Religious Literacy Leadership in Higher Education is an inter-university, multidisciplinary partnership that provides a two-tiered leadership development programme for Higher Education leaders and managers. Rooted in evidence and new research, and working with Vice Chancellor ‘champions’, the project aims to facilitate a cultural change in Higher Education Institutions and enable them to play a leading role in society with regard to matters of religion and belief.
The project will assist Higher Education leaders to develop outlooks and strategies that engage positively with faith, promoting universities as places that can lead and shape informed responses to faith in wider society. It will also focus on the experiences of staff and students from different religious backgrounds and foster good campus relations through improved engagement with, and between, different faiths.
The inter-university project is based at York St John University. Alongside York St John, the Higher Education partners leading the project are: University of Birmingham; Bradford University; Cambridge Inter Faith Programme (Cambridge University); Newman University College; Surrey University; Warwick University; and University College London.
Speaking at the official launch of the project at the House of Commons on 26 January 2010, Professor David Maughan Brown, Deputy Vice Chancellor at York St John University and Chair of the Religious Literacy Leadership Project Steering Committee, said:
“Religion and belief inform the lives and govern daily rituals of religious observance for millions of people around the world. For many people in the UK and elsewhere their faith is pre-eminent in shaping a sense of who they are, how their lives should be lived, and what their lives are about.”
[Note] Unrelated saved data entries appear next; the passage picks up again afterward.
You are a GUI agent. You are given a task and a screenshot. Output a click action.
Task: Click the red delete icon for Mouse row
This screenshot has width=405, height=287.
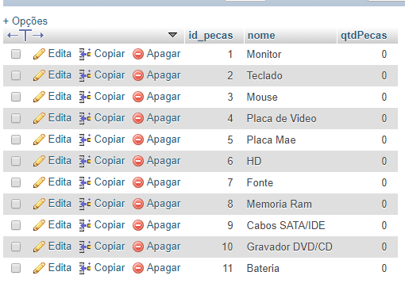coord(138,97)
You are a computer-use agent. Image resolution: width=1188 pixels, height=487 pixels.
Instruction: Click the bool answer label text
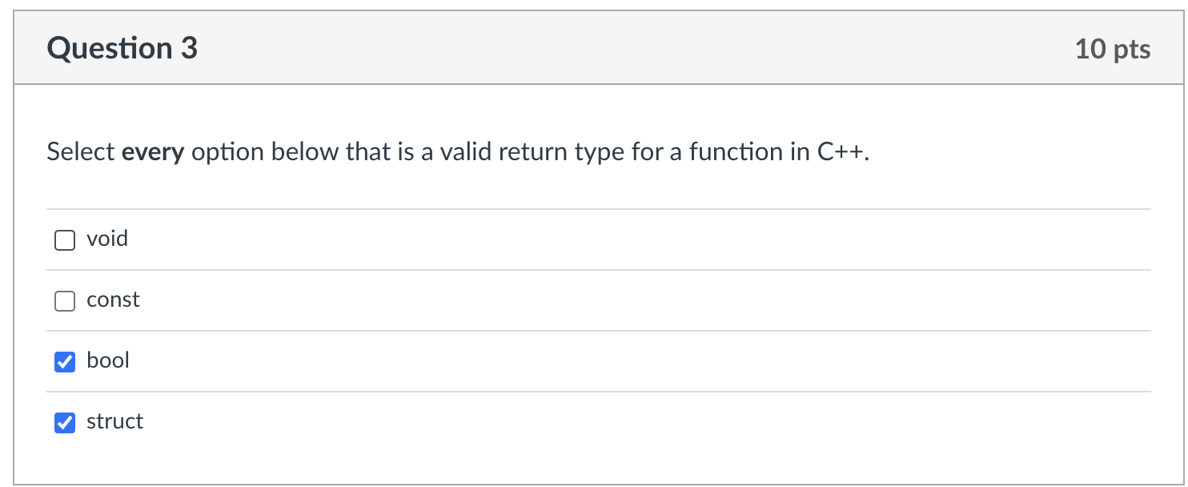tap(107, 361)
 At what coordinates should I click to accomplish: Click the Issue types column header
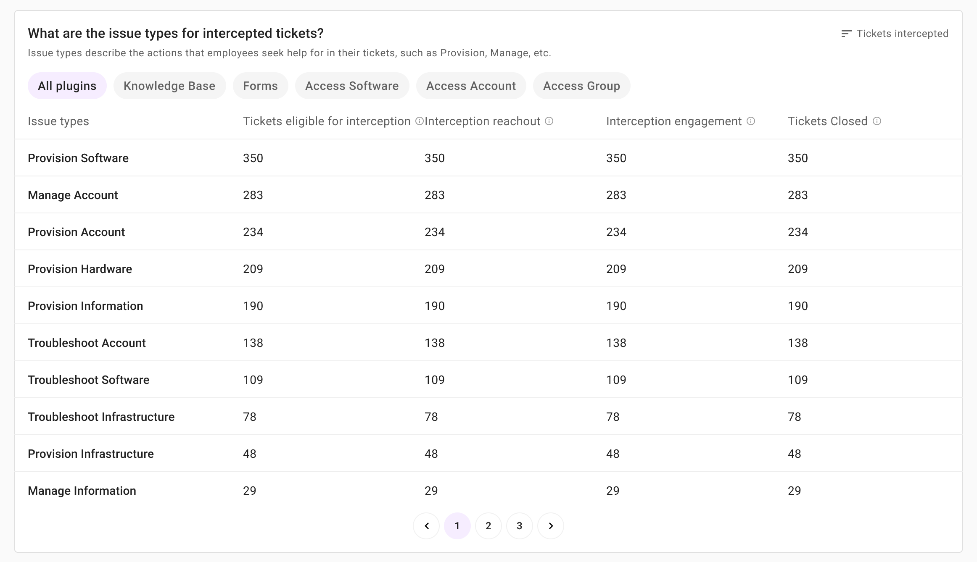pyautogui.click(x=58, y=121)
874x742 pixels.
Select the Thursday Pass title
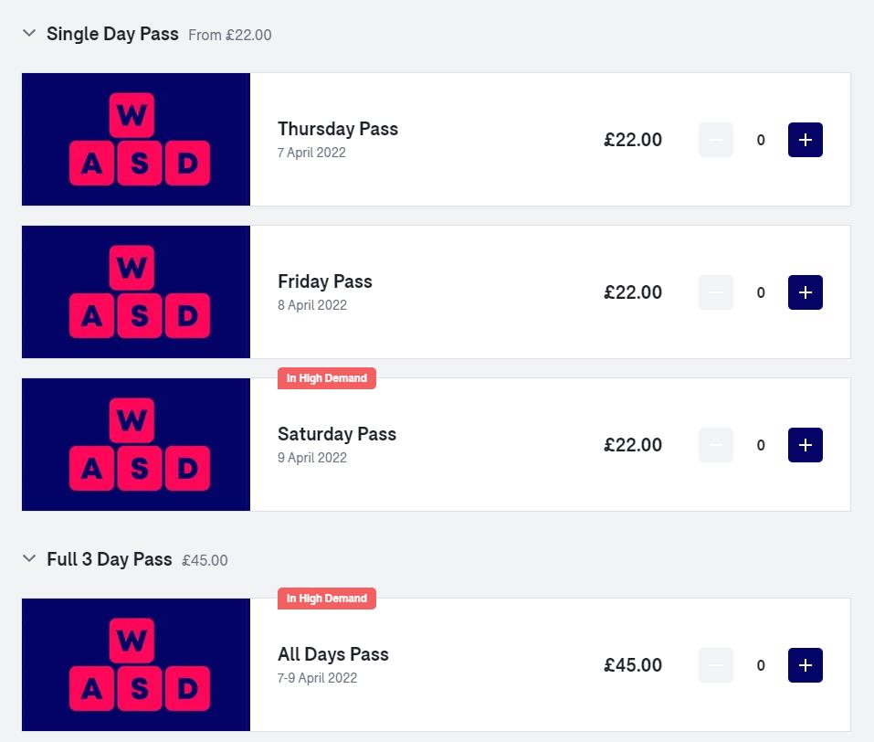click(338, 129)
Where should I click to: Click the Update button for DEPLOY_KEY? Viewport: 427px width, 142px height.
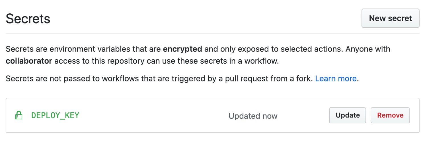[x=347, y=115]
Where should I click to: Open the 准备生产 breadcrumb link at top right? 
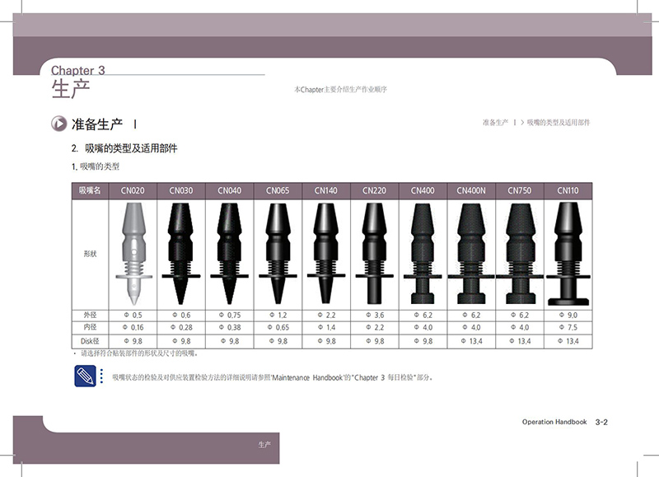point(494,122)
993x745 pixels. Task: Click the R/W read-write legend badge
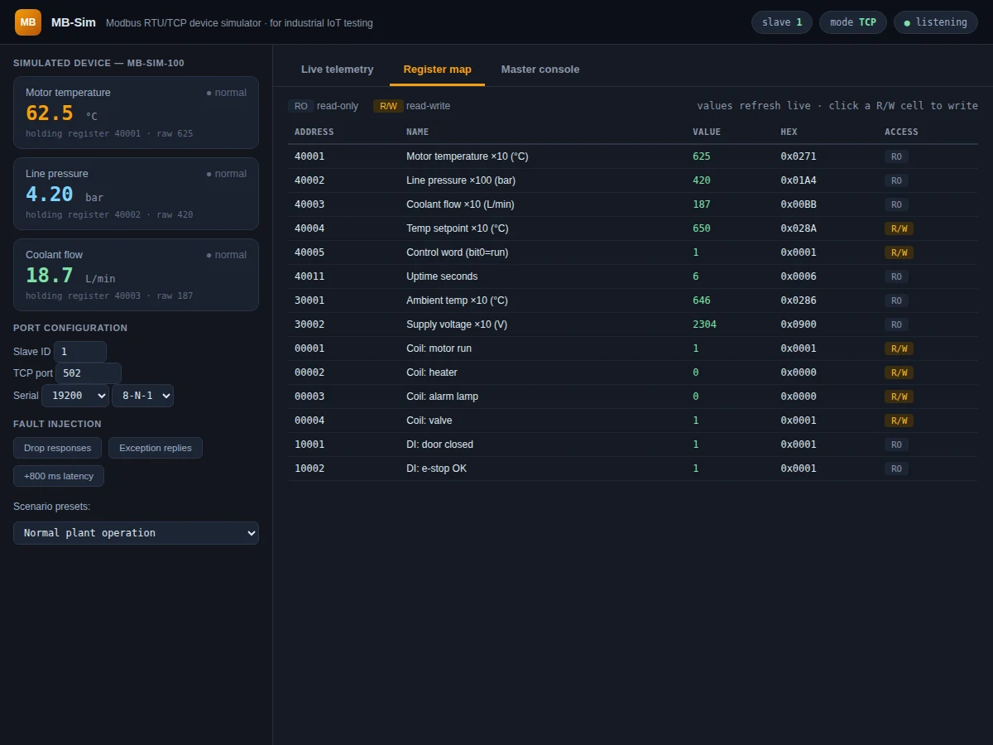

Dr Adam Dinham, Programme Director and Reader & Director of the Faiths and Civil Society Unit at Goldsmiths College, University of London added:
“At a time of great change this leadership programme will equip university Vice Chancellors to help shape our future society in a way that is coherent, considered and informed about faith.”
The 18 month project, which began in September 2009, was officially launched on 26 January 2010 by Lord Tyler and the Minister for Higher Education, David Lammy MP, in the House of Commons.